The vote comes one week after Obama offered $8.3 billion in loan guarantees to build two new nuclear reactors in Burke, Ga., which — if approved — would be the first such nuclear plant construction in three decades.

Vermont Yankee didn’t help its cause by lying under oath about tritium that’s been leaking into groundwater near the plant. Tritium is radioactive and can be dangerous in large amounts.

Still, a misstep by one plant doesn’t explain the decades-long US aversion to generating nuclear power. France derives more than than 75% of its electricity from nuclear. In the US, it’s only about 20%. More facts about the French:

France is the world’s largest net exporter of electricity due to its very low cost of generation, and gains over EUR 3 billion per year from this.

France has been very active in developing nuclear technology. Reactors and fuel products and services are a major export.

It is building its first Generation III reactor and planning a second.

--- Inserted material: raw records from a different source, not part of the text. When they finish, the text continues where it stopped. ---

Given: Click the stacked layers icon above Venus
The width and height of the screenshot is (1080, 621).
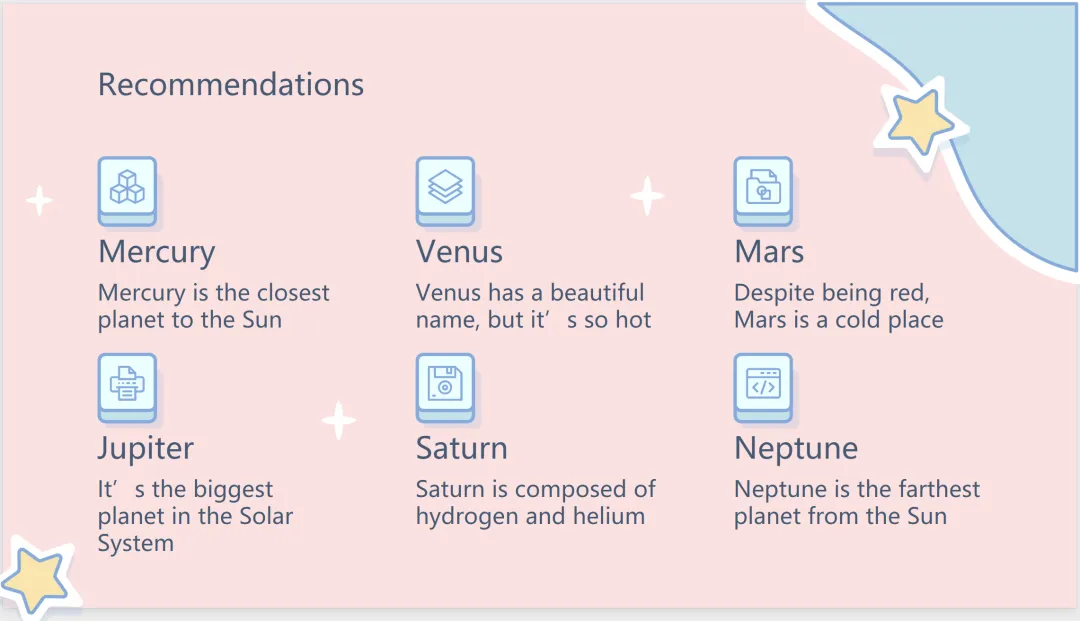Looking at the screenshot, I should 445,187.
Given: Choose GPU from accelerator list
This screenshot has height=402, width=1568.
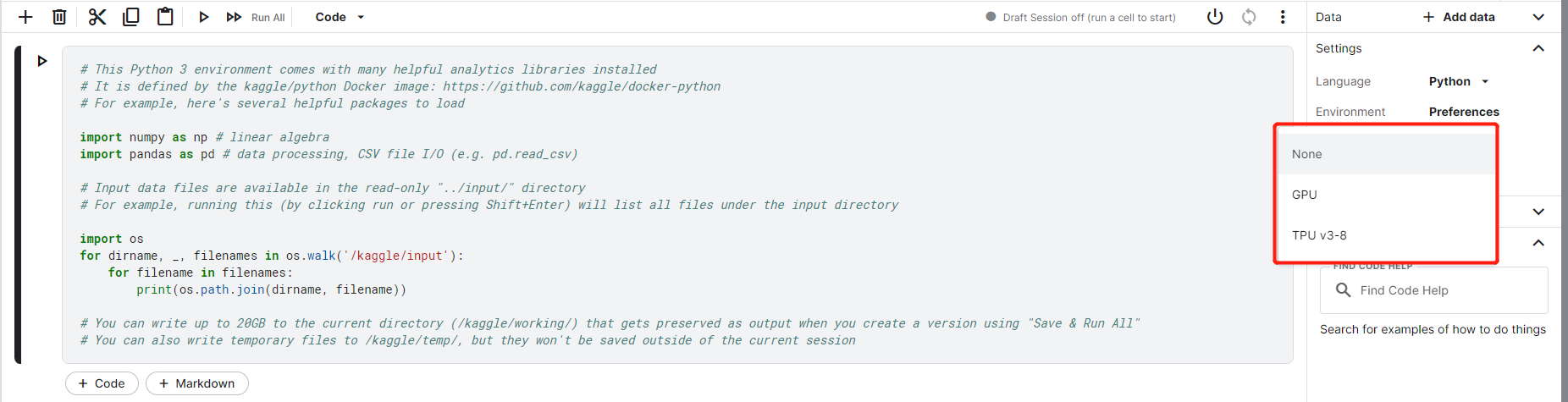Looking at the screenshot, I should (1385, 195).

Ironically, the French nuclear program is based on American technology. So why do the French embrace nuclear power and Americans, in general, do not? From PBS:

Claude Mandil, the General Director for Energy and Raw Materials at the (French) Ministry of Industry, cites at least three reasons. First, he says, the French are an independent people. The thought of being dependent for energy on a volatile region of the world such as the Middle East disturbed many French people. Citizens quickly accepted that nuclear might be a necessity. A popular French riposte to the question of why they have so much nuclear energy is “no oil, no gas, no coal, no choice.”

Second, Mandil cites cultural factors. France has a tradition of large, centrally managed technological projects. And, he says, they are popular. “French people like large projects. They like nuclear for the same reasons they like high speed trains and supersonic jets.”

Still, no country has solved the issue of how to dispose of nuclear waste safely and to satisfaction of its citizens. In the US, NIMBY is a strong factor. And, as our managing editor pointed out this morning, you can also blame Three Mile Island and The Simpsons.

Are you in favor of more nuclear power in this country?